Cllr Joseph said: “There is clearly something wrong when a key worker estate has become unaffordable for key workers! Peabody say the rents won’t go above London Living Rent, but some tenants say their rents are already above that level and they have been rising fast, despite the cost of living crisis.

“These people do useful local jobs in our hospital and schools and most of them are not particularly well paid – they could be nursery teachers, secretaries, cleaners, care workers – we need them to be able to stay in the community.

“Others have retired, but some have lived on the estate for six or seven decades and these older people are terrified about how they will afford to pay the rent if it goes up by as much as nine per cent.

“Since Peabody took over management of this estate we have seen a lot of disrepair, auctioning off of homes and inconsistent communication – there have been cases of damp and mould, ceiling collapse, rotten window frames – usually dealt with very slowly.

“Some of the older residents would like to downsize and exchange with younger overcrowded families, but that’s been difficult to achieve because of the vastly different rent levels on the estate.

“As a housing association, Peabody benefits from charitable status, but like other large providers we often see a focus on expansion over investment in the homes they already have, leading to arms-length management and a poor service for tenants.

“We are calling on Peabody to do the right thing, listen to their residents, freeze the rents and manage this estate properly.”

Peabody said that only some residents would see their rent rise by nine per cent, while others will see an average increase of 5.4 per cent.

Some will see no increase, it added, depending on whether their rent has already hit the maximum cap in line with London Living Rent.

The proposed increases will come into force from 1 April.

The move has left many key workers, including teachers, paramedics, nurses, and firefighters, worried that they won’t be able to make ends meet.

Pimm said: “If the raise is put into effect, there will be a churn on the estate, with basic-grade key workers and pensioners forced out and incoming residents much wealthier and only intending to stay for a couple of years until they have saved enough for a deposit to buy a property.”

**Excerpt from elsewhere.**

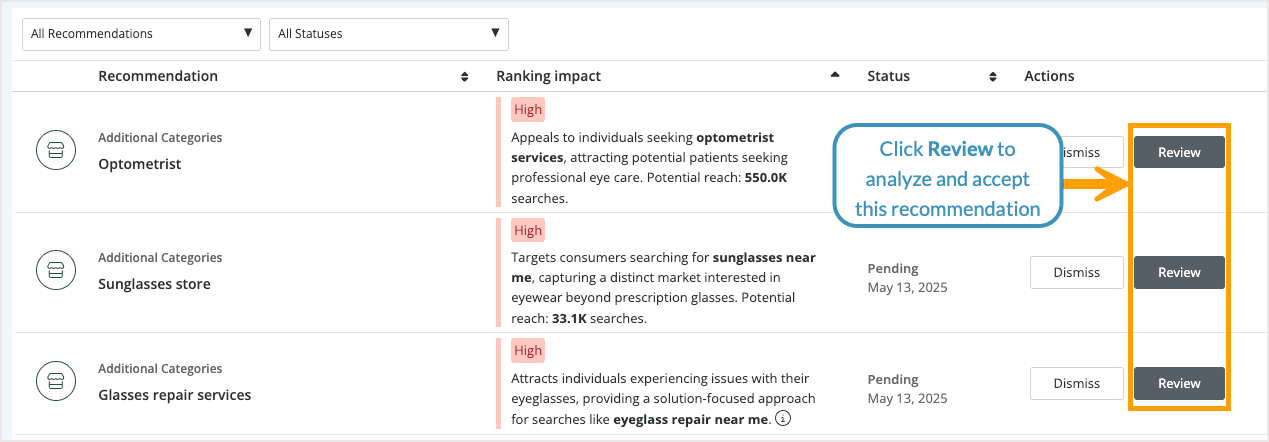Click the store icon beside Sunglasses store

[56, 272]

At an emergency meeting last month, Pimm described this transition as an act of “social cleansing”, saying “our once-stable community under the Crown will become a transit camp”.

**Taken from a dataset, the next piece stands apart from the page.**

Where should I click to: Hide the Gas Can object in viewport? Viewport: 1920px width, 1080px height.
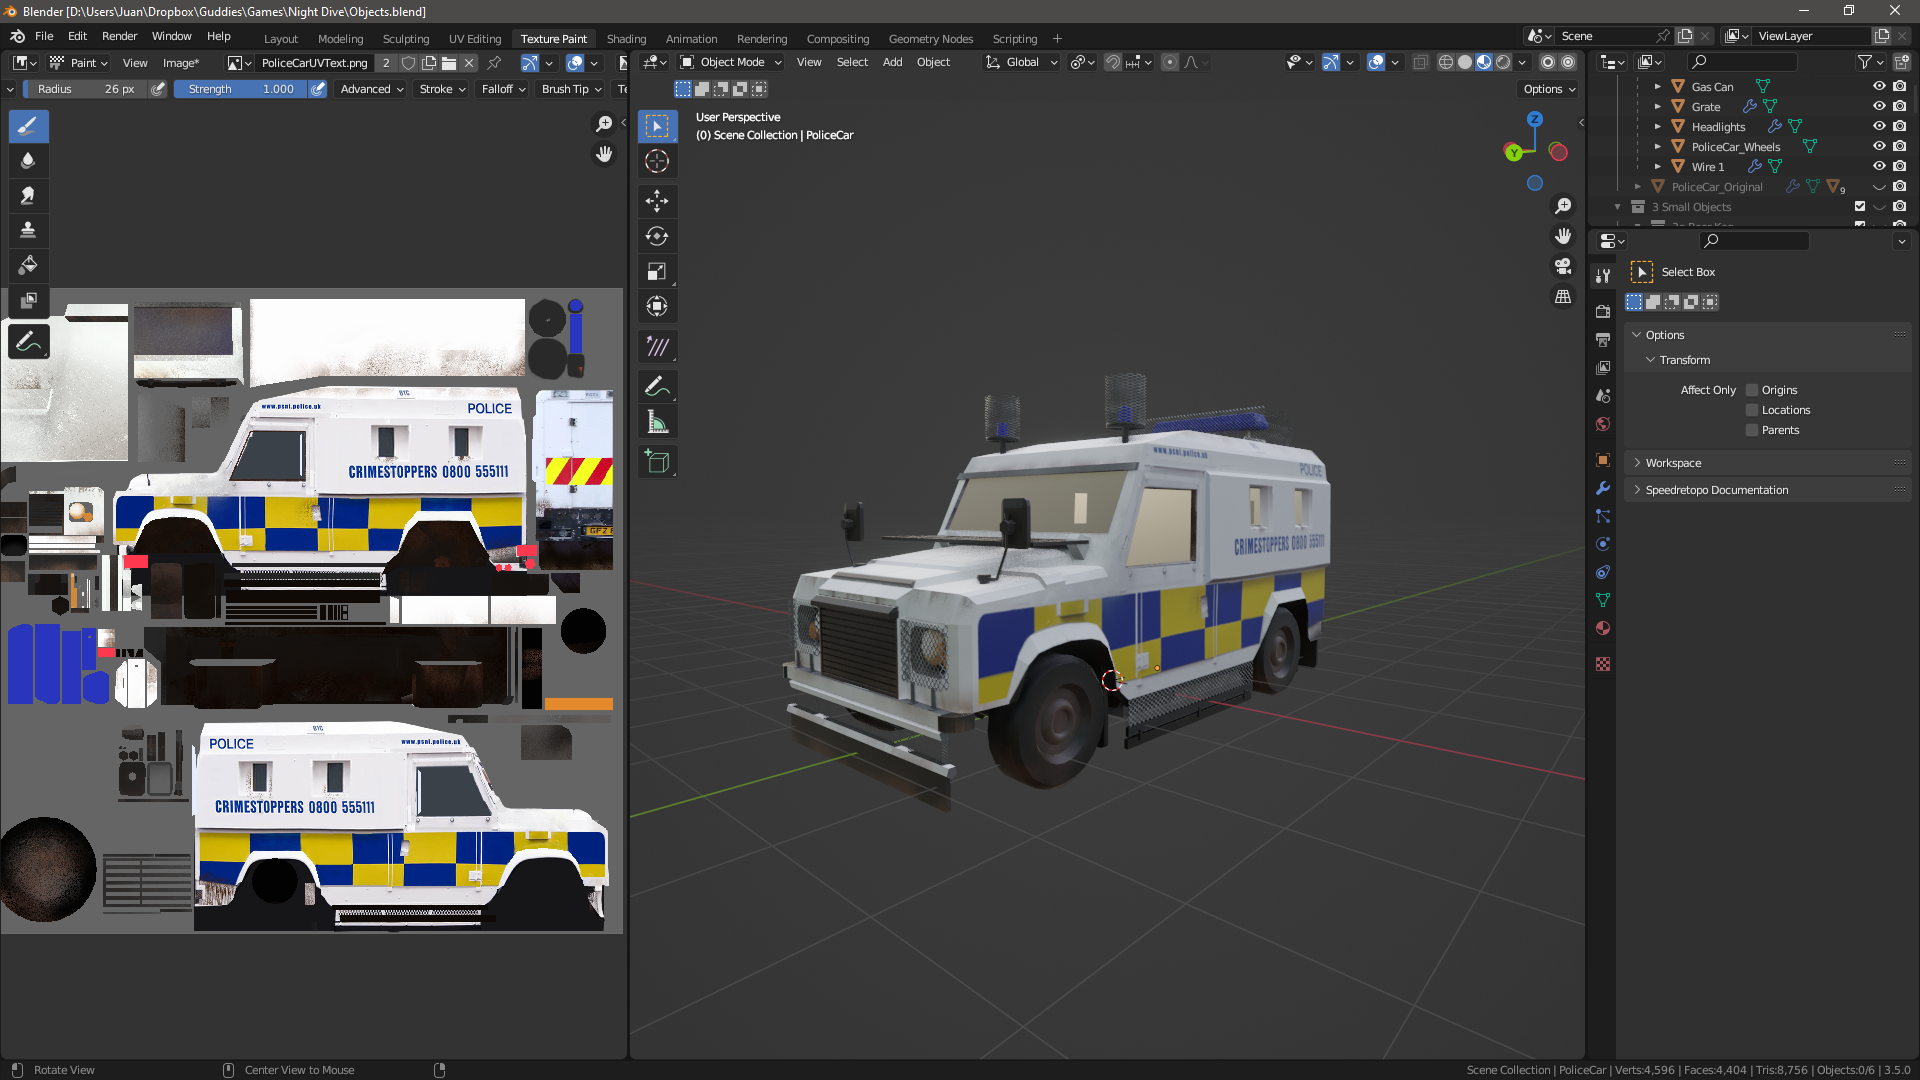(x=1879, y=86)
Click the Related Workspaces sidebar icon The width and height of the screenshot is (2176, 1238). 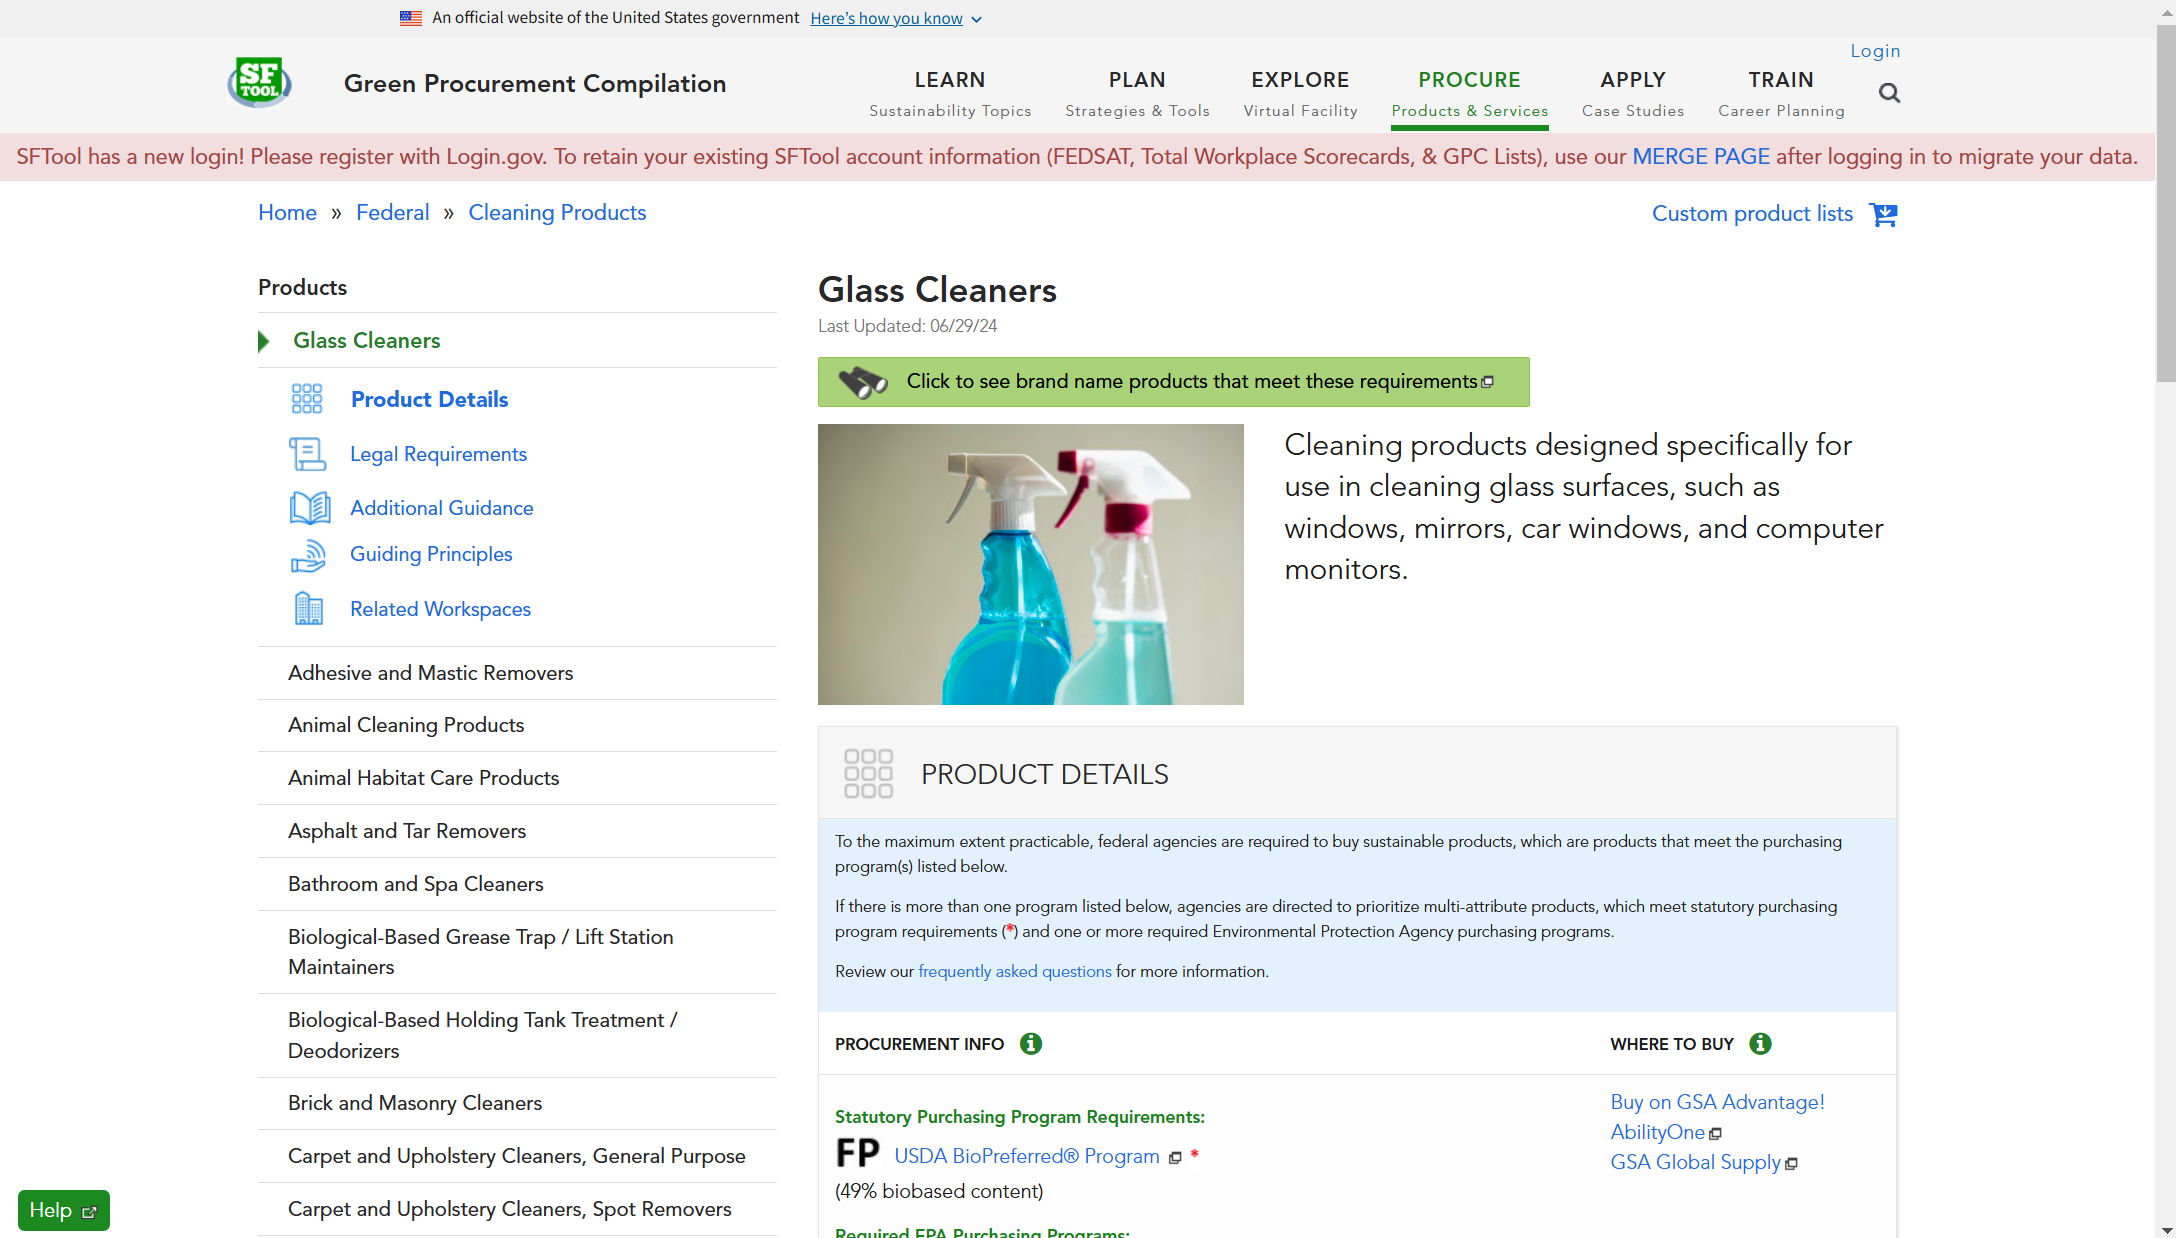pos(308,609)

Pimm, who has lived in the Peabody Millbank estate since 1976, told the Citizen that the rent increases will create “a shortage of the key worker skills our city so badly needs, because key workers can no longer afford to live near where they work”.

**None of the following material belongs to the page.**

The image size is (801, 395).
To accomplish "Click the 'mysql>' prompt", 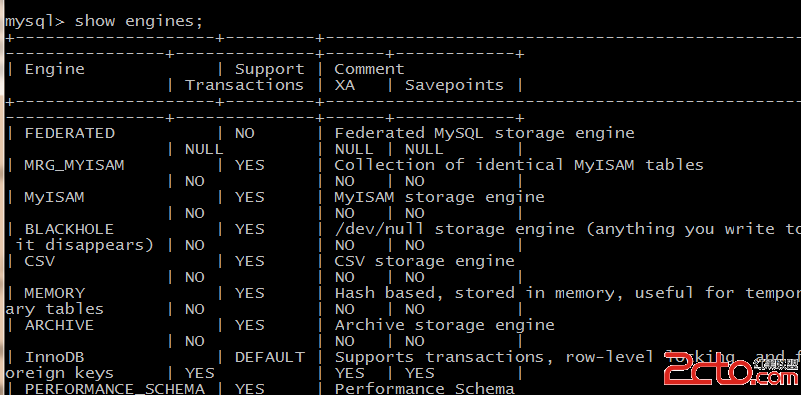I will point(35,22).
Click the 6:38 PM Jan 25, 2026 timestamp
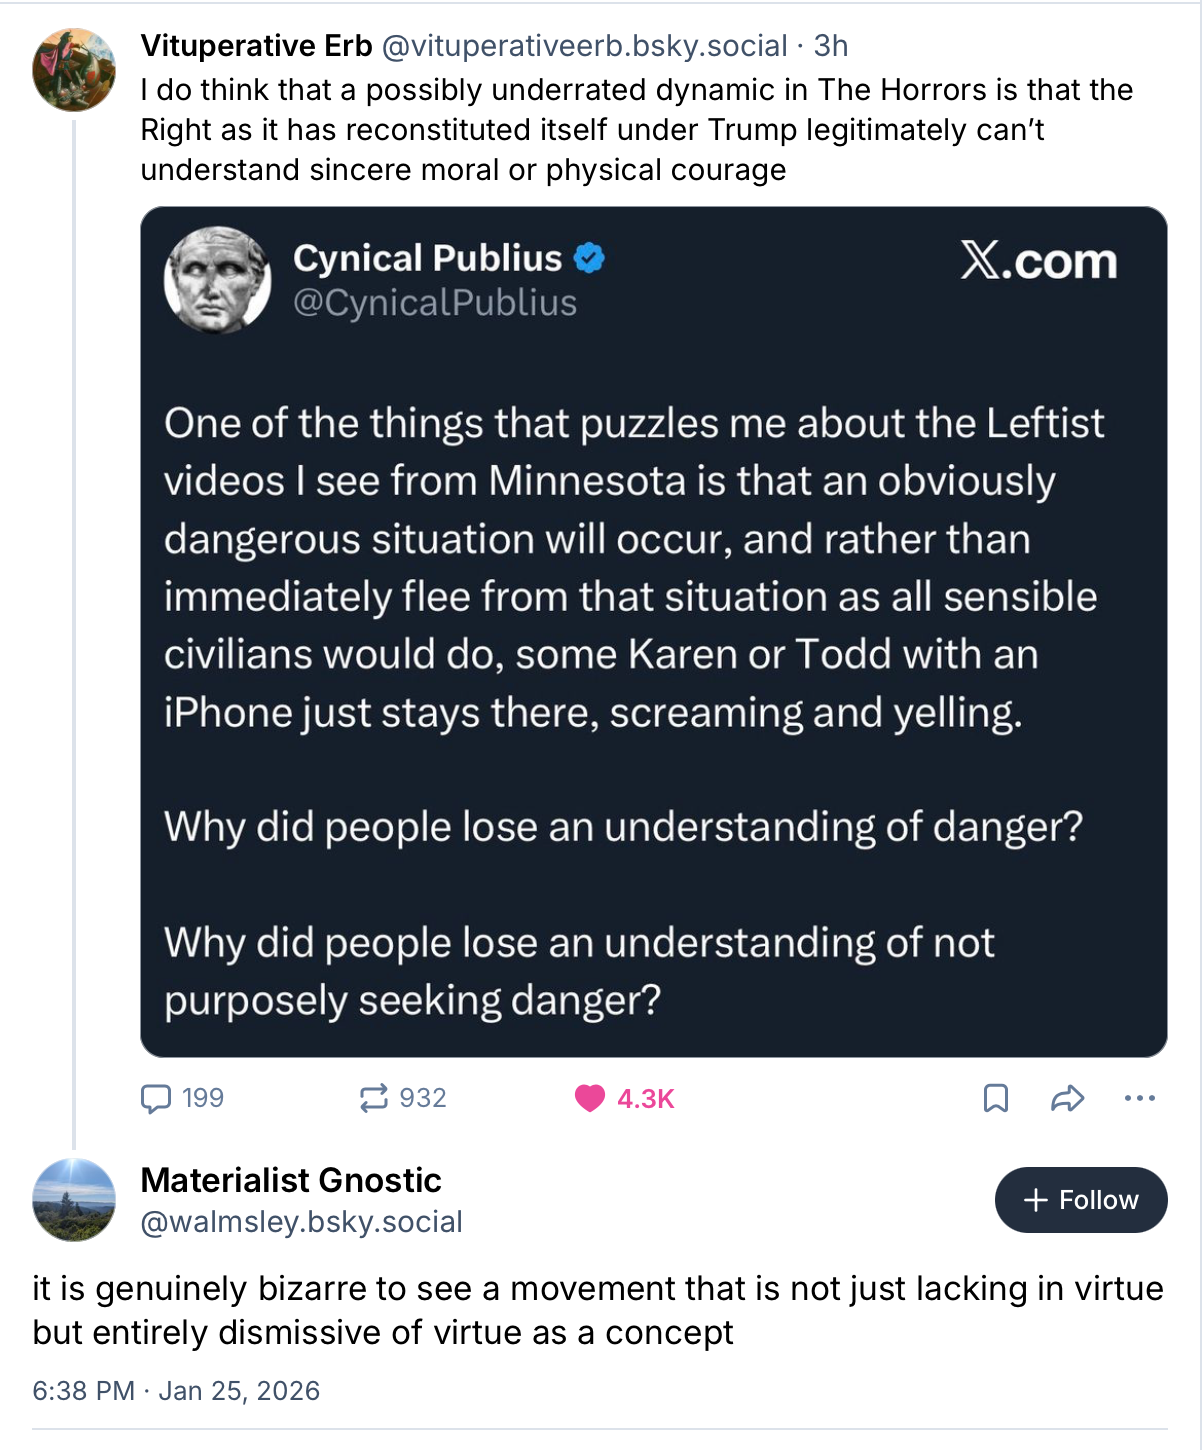The width and height of the screenshot is (1204, 1450). pos(176,1391)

Peabody residents will continue to protest, with Pimm adding: “The next step in our campaign this Saturday morning is to mount a lobby at the site of the statue of George Peabody.”

Cllr Turbet-Delof said: “I am concerned about the levels of stress and anxiety this brings to residents, many of them in retirement age.

“Since September 2023, Hackney Council has [officially] viewed good mental health as a human right for all, and this extends to every resident in our borough.

“When I wrote that motion [on mental health], I did so hoping to bring acknowledgement to the distress that residents’ experience as a result of continued disrepair and imposition of rent increases – such as what’s happening with ex-Crown Estates residents in Victoria Ward.

“Hackney was the first council in the UK to pass this motion and make such a commitment, and our next steps are to ensure this is embedded across all sectors of service in the borough.

“In a recent Skills, Economy and Growth Scrutiny Commission, we heard evidence that Hackney is among the top three London boroughs with the highest income deprivation in London.

“A steep rent increase for residents is not okay during a cost-of-living crisis.”

Cllrs Joseph, Turbet-Delof and Wrout are all currently suspended by Hackney Labour after voting to hear a motion on a ceasefire in Gaza.